I would advise getting some scalpel blades and a large bottle of betadine (not if you're allergic to shellfish) and lots of soap!


----------



## Manolito (Nov 27, 2011)

Thanks Pardus I feel like a dummy now. ;)


----------



## pardus (Nov 27, 2011)

Manolito said:


> Thanks Pardus I feel like a dummy now. ;)


 
No worries and no need to, I had no idea about this until about 2 years ago when one of our members here told me.

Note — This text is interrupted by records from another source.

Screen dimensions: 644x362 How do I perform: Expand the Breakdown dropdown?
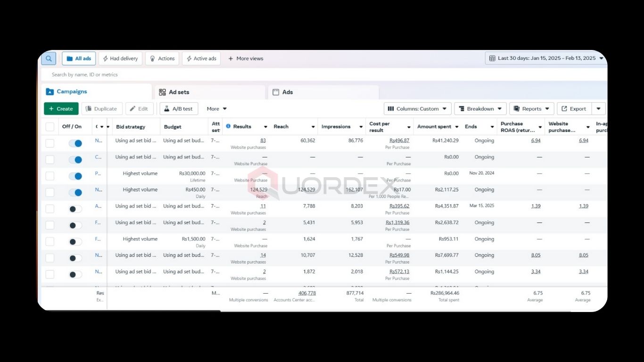pos(480,109)
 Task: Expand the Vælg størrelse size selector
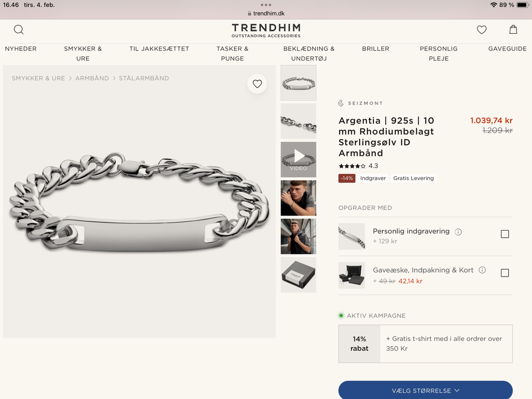426,390
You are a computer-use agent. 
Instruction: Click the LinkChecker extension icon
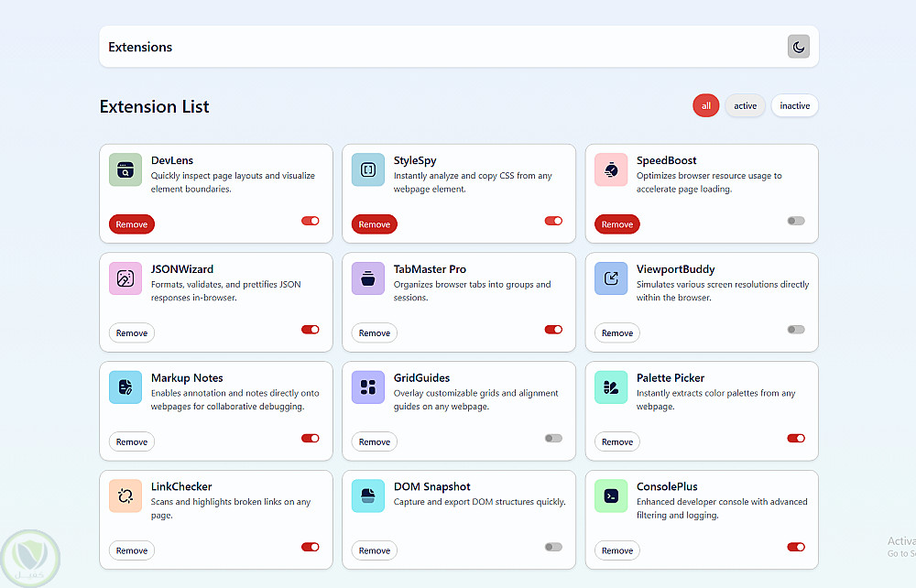[125, 496]
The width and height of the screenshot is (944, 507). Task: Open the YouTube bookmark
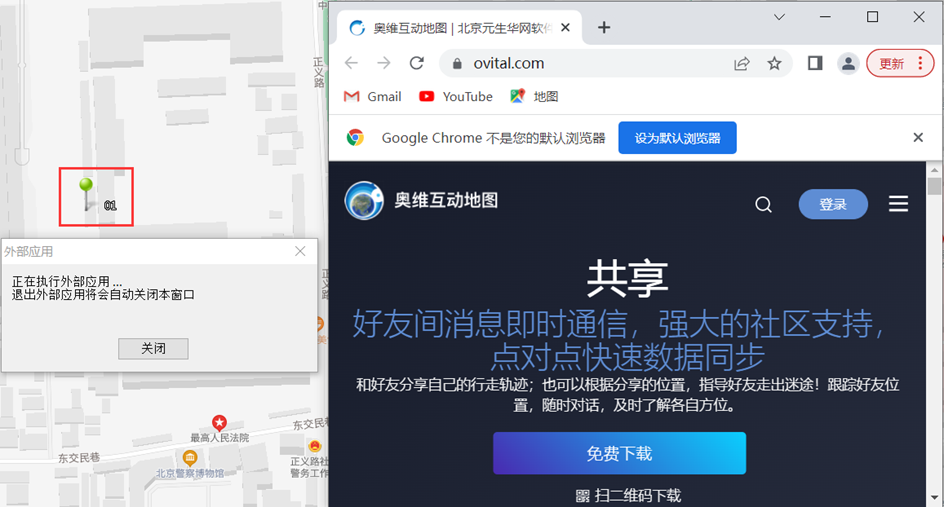456,96
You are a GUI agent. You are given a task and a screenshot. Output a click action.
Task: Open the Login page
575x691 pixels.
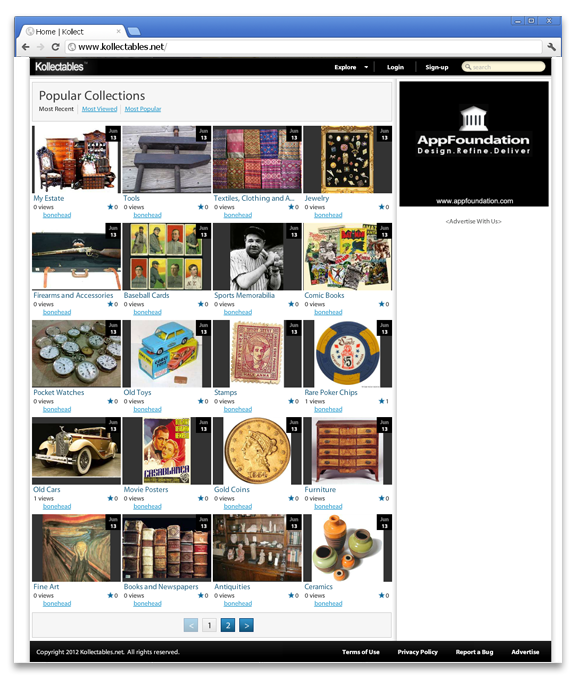coord(395,67)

I was kind of pissed to be honest that there are so many very expensive products out there to purify water which is all we normally hear about, when you can purify thousands of gallons of water for a couple of dollars.


----------



## medicchick (Nov 27, 2011)

pardus said:


> No worries and no need to, I had no idea about this until about 2 years ago when one of our members here told me.
> 
> I was kind of pissed to be honest that there are so many very expensive products out there to purify water which is all we normally hear about, when you can purify thousands of gallons of water for a couple of dollars.


 

:ehh: Really?  I learned about boiling water or using bleach to treat it for drinking in 4th grade.  Guess I kinda thought it was common knowledge.


----------



## pardus (Nov 27, 2011)

Boiling water yes, never heard of bleach.
Like I said, kinda pissed lol


----------



## Ranger Psych (Nov 27, 2011)

Iodine tabs in darby, bleach in mountains, iodine tabs in florida...   The thing is trading off time for effort, basically.

Iodine or chemicals end up taking time and may/may not do the job depending on dilution, turbidity of water.

A pump just works and it's drinkable right off the bat.

A MIOX like I have is a double ding because it's a high tech method of doing chemical treatment...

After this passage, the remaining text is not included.